Valentino, el protagonista de la novela, es un joven agraciado y encantador, en cuyo destino se vierten las esperanzas de sus padres y hermanas. Como único hijo varón, estudiante de medicina y soltero empedernido, socialmente, pareciera que la fortuna le sonríe. Esta situación prometedora no hace más que acentuar el dramatismo cuando un día llega anunciando su compromiso nupcial con una mujer mayor que él, poco agraciada y muy adinerada, desbaratando así las esperanzas que recaían sobre él. No las económicas, puesto que esas se verán cubiertas, sino las sociales. ¿No había otra opción?, se pregunta su familia, sufriendo por su decisión.

Hasta ahí una trama sencilla, similar a muchas otras que se han contado antes. La maestría de Ginzburg radica en el retrato de los efectos emocionales que la decisión de Valentino provoca en el resto de su familia, desde la desilusión de sus padres hasta la mezcla de desprecio y envidia de su hermana mayor, condenada a una temprana domesticidad. Pero, sobre todo, en cómo este matrimonio afecta a Caterina, la hermana menor, quien es la narradora de esta historia y la voz que progresivamente irá asumiendo el protagonismo de la novela.

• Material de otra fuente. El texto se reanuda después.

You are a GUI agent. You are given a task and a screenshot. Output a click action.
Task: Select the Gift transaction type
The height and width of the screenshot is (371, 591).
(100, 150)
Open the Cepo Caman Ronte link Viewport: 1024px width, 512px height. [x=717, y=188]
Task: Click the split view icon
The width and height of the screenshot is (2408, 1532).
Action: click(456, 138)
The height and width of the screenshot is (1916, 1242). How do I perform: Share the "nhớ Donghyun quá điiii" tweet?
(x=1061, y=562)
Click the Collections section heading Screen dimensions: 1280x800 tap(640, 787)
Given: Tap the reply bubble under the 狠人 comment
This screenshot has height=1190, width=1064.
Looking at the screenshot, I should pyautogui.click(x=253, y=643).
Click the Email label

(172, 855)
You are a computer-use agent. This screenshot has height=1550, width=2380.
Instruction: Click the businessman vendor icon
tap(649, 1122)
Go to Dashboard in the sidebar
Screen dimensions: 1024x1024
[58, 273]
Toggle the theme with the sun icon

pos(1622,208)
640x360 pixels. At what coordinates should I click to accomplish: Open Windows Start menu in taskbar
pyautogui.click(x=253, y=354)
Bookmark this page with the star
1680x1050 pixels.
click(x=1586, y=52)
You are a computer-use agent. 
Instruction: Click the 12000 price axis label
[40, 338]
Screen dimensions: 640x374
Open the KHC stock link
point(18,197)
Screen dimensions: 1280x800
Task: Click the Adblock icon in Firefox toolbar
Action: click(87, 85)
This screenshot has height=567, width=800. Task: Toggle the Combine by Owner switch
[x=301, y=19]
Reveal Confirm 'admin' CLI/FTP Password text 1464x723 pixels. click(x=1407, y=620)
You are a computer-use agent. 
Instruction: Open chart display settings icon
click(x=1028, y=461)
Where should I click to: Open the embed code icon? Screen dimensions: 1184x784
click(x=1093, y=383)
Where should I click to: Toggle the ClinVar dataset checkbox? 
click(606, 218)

La dinámica familiar tradicional del contexto social en el que se desarrolla la historia provoca que Valentino, desde temprana edad, se vea empujado a ser el motor principal del progreso económico-social del hogar, cargando así con un estigma de responsabilidad ineludible, impuesto, sobretodo, por su padre:

“En el cajón de la cómoda encontramos una carta para Valentino que debía de haber escrito unos días antes, una carta muy larga en la que se disculpaba por haber esperado siempre que Valentino se convirtiera en un gran hombre cuando en realidad no había necesidad de que se convirtiera en un gran hombre, habría sido suficiente con que se convirtiera en un hombre, ni grande ni pequeño: porque de momento no era más que un niño”. (p. 28)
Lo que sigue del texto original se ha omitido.